Da böte sich einmal die Grunderfahrung an: ich kann mit dem Ding
umgehen; ich kann es steuern, ich kann damit etwas hervorbringen.
Es wirkten
sich aber weiter die mit Hilfe des Computers erzielten Lern- und Arbeitserfolge
positiv auf die Herausbildung von Selbstvertrauen aus.
Vielleicht lassen sich
hierfür geeignete Computerspiele auftreiben oder entwickeln, die allen Kindern,
die damit umgehen können, positive Selbsterfahrungen ermöglichen und
auf diese Weise das Zutrauen sich selbst gegenüber stärken.
Mit
Hilfe welcher Programme auch immer: Diese Dimension ist für die Legitimation
der Programmauswahl mit entscheidend.
1.5
Die Dimensionen Selbständigkeit und Autonomie
Der selbständige, von
Erwachsenen unbegleitete Umgang mit Computern gehört zu den Zielen.
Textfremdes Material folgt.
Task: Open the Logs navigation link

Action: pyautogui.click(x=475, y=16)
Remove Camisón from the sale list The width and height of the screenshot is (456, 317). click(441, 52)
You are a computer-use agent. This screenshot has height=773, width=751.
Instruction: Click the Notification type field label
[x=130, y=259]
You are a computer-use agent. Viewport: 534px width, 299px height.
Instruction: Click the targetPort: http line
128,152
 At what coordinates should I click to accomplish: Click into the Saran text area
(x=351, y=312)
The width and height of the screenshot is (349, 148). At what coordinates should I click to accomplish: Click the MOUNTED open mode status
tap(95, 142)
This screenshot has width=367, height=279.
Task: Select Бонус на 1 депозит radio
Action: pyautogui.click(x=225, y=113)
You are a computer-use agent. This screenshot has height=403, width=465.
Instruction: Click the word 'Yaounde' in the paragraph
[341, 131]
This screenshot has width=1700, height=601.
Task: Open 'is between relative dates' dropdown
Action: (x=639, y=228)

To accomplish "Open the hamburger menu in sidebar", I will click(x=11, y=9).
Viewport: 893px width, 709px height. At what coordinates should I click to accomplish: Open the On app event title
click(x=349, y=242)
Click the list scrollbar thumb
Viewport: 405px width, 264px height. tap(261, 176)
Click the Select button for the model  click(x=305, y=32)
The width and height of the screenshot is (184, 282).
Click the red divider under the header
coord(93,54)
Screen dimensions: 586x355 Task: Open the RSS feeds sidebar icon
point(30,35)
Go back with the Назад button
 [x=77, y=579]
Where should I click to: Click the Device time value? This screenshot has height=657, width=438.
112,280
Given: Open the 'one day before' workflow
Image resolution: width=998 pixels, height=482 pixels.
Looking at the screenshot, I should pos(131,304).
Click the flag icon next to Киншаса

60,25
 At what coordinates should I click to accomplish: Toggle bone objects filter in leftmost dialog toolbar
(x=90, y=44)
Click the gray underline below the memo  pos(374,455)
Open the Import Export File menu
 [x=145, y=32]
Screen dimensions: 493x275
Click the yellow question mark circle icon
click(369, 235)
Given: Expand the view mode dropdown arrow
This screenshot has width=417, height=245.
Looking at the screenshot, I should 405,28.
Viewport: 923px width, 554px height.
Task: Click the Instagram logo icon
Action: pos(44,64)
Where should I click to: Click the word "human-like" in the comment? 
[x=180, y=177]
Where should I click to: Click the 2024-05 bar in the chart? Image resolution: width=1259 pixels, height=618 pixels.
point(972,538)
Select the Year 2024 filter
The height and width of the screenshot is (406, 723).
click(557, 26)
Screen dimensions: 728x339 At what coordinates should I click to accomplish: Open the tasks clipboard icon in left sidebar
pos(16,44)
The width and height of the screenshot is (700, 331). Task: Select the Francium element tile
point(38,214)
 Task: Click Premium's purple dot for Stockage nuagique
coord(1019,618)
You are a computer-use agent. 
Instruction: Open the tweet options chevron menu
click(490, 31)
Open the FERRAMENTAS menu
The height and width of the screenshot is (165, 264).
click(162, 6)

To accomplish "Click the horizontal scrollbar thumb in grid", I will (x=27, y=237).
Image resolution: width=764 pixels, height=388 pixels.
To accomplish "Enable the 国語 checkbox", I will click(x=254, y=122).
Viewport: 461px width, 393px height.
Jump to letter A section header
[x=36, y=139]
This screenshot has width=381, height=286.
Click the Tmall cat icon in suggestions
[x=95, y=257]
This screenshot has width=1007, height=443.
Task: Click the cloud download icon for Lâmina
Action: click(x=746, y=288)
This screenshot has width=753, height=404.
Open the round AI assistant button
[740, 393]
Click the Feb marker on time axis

Es ist
eigentlich das am weitesten gesteckte Ziel, da nicht alle Kinder, die mit dem
Computer umgehen, in normgerechter Weise mit sich, mit anderen und mit Dingen
umgehen können. Finden alle hier aufgezählten Dimensionen angemessen
Berücksichtigung, ist auch dieses Ziel für unsere Kinder erreichbar.